Lucette Destouches s’était jusqu'alors toujours opposée à la réédition de ces écrits. En 2001, elle expliquait à Véronique Robert dans Céline secret (Grasset) : «J’ai interdit leur réédition et, sans relâche, intenté des procès à tous ceux qui, pour des raisons plus ou moins avouables, les ont clandestinement fait paraître, en France comme à l’étranger.»
"Le fléau de l'antisémitisme"
Mais, à 105 ans, Lucette Destouches aurait changé d’avis. La publication en 2012 au Québec des Écrits polémiques de Céline (éditions 8) incluant ces trois pamphlets avec un appareil critique de Régis Tettamanzi aurait fait évoluer sa position. Au Canada, une œuvre entre dans le domaine public 50 ans après la mort de l’artiste, et non 70 ans après comme en France. Pour Céline, décédé en 1961, ce sera donc le cas en 2031.
La perspective de cette réédition a inquiété les services du Premier ministre.

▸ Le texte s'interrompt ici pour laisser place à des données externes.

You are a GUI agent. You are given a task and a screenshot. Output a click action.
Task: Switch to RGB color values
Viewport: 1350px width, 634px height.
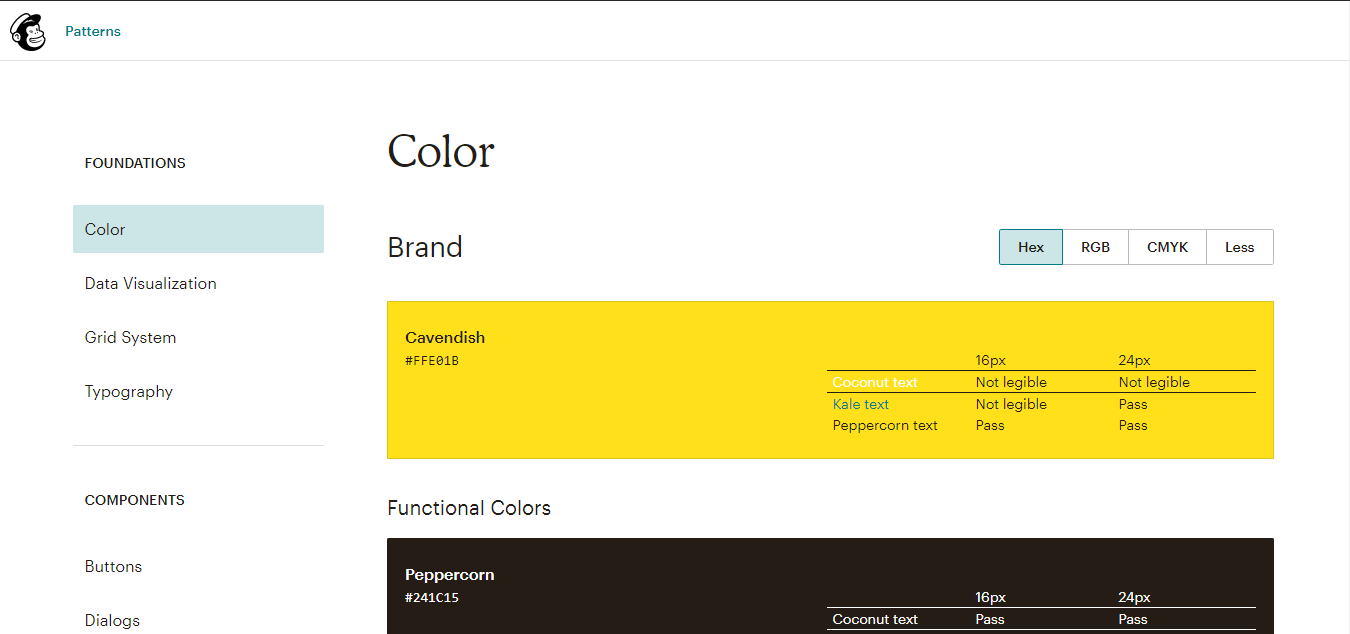click(1095, 246)
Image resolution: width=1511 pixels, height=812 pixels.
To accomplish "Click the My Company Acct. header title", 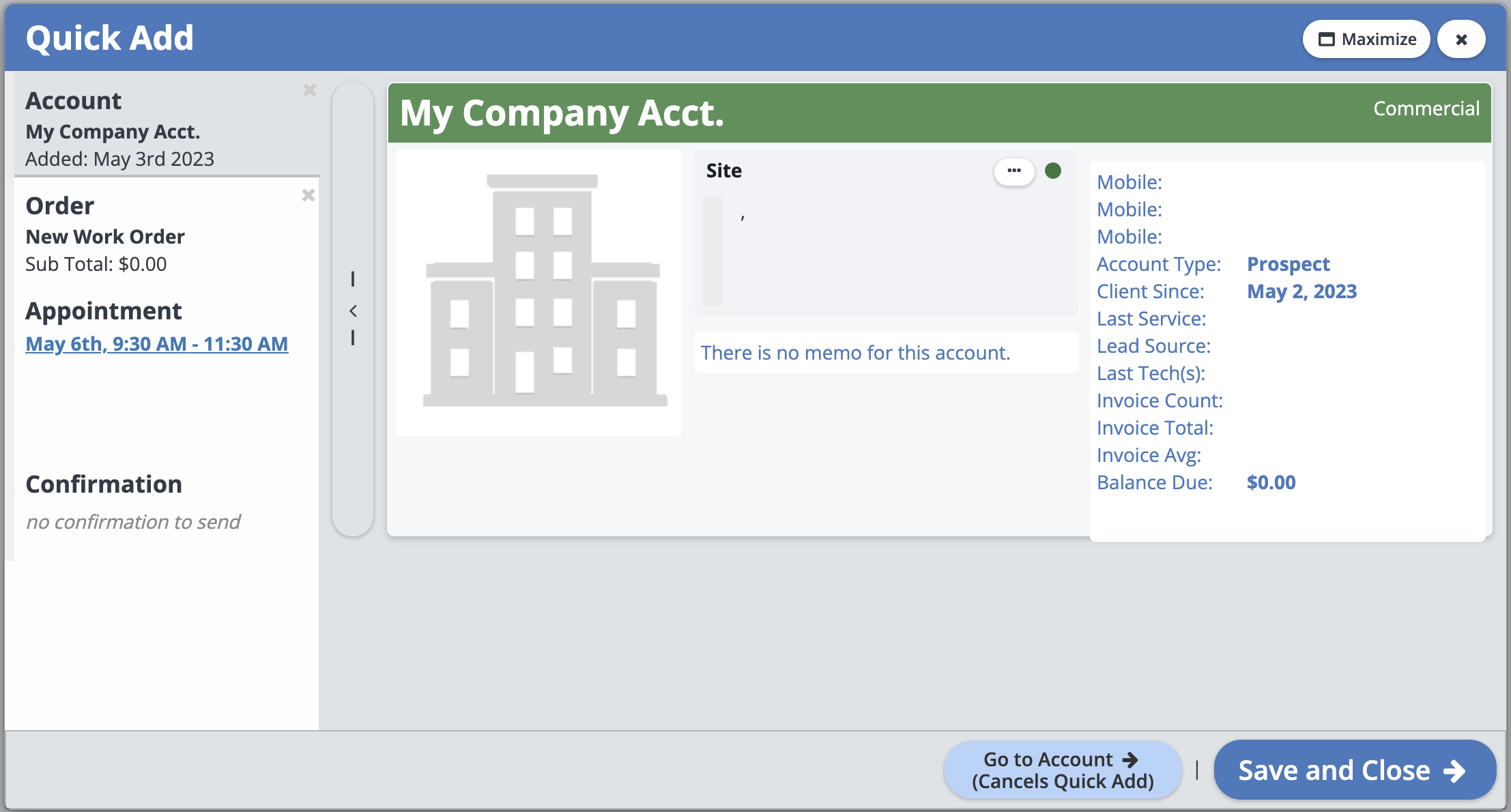I will [x=562, y=113].
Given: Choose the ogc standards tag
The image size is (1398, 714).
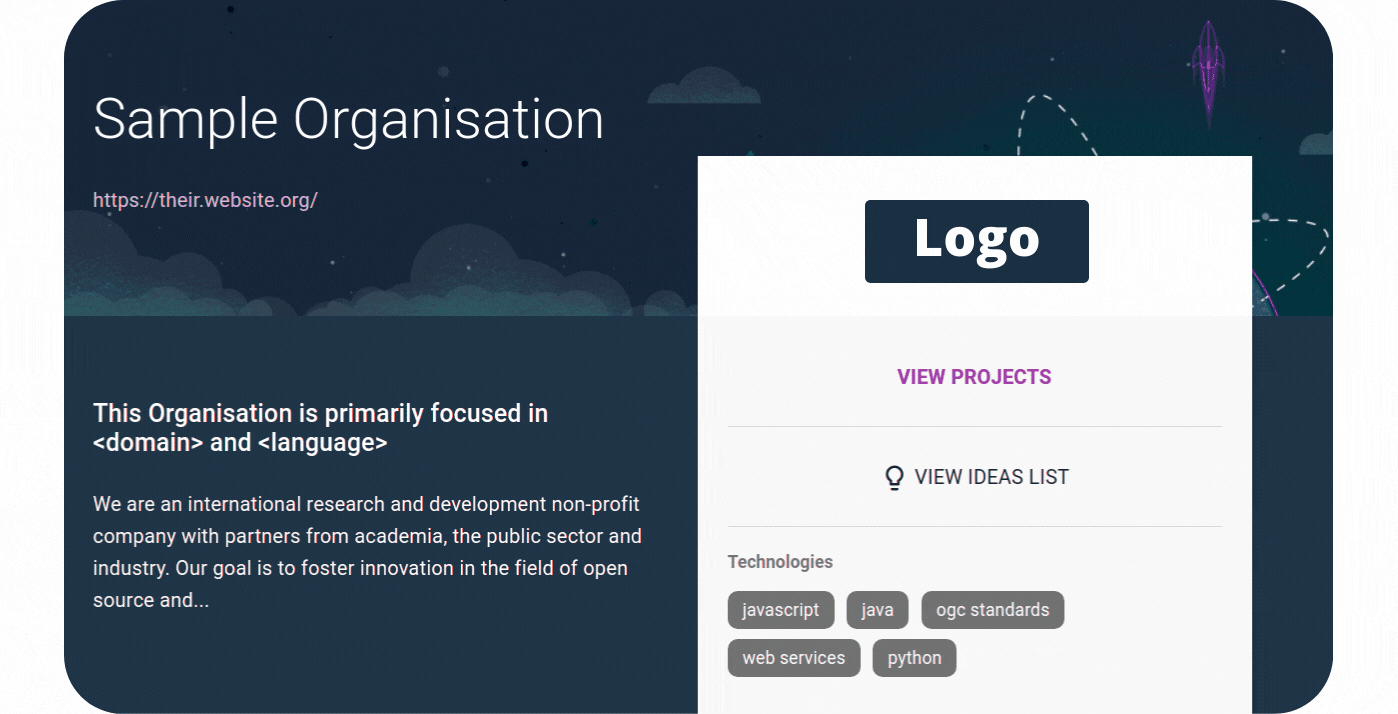Looking at the screenshot, I should point(992,610).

Frédéric Pottier, délégué interministériel à la lutte contre le racisme, l’antisémitisme et la haine anti-LGBT (Dilcrah), a écrit le 12 décembre à Antoine Gallimard pour demander des «garanties» : «Dans un contexte où le fléau de l'antisémitisme doit être plus que jamais combattu avec force, les modalités de mise à disposition du grand public de ces écrits doivent être réfléchies avec soin. La qualité de l'appareil critique qui les accompagne et, notamment, sa capacité à éclairer le contexte historique et idéologique de leur production, ainsi que le décryptage des biais de l'auteur et des erreurs factuelles contenues sont dès lors déterminants».
"Redoutable tâche"
Dans la foulée, le Conseil représentatif des institutions juives de France (Crif) indiquait avoir «appris avec stupeur que Gallimard projetait de rééditer au printemps 2018 les trois pamphlets racistes, antisémites et prohitlériens de Céline». De son côté, dans un entretien à L’Obs à l'occasion de l'exposition "Beate et Serge Klarsfeld, les combats de la mémoire" au Mémorial de la Shoah, Serge Klarsfeld «réclame l’interdiction de la réédition des pamphlets antisémites de Céline». Le président de l’association des Fils et Filles de déportées de France précise : «Je compte faire tout ce qui est en mon possible pour l’empêcher. Nous avons des lois qui nous permettent de réprimer les propos antisémites. Je les utiliserai.»
Dans un entretien publié sur le site du Crif, Pierre-André Taguieff, qui a publié avec Annick Duraffour une somme d’un millier de pages sur le sujet (Céline, la race, le juif, Fayard, 2017) ne voit pas d’inconvénients à la réédition encadrée de ces textes : «Il n’y a rien à objecter, à mon sens, au projet d’une édition critique et historique des pamphlets céliniens, dès lors que celle-ci présente toutes les garanties d’un travail scientifique effectué par des spécialistes des divers domaines requis pour cette redoutable tâche.»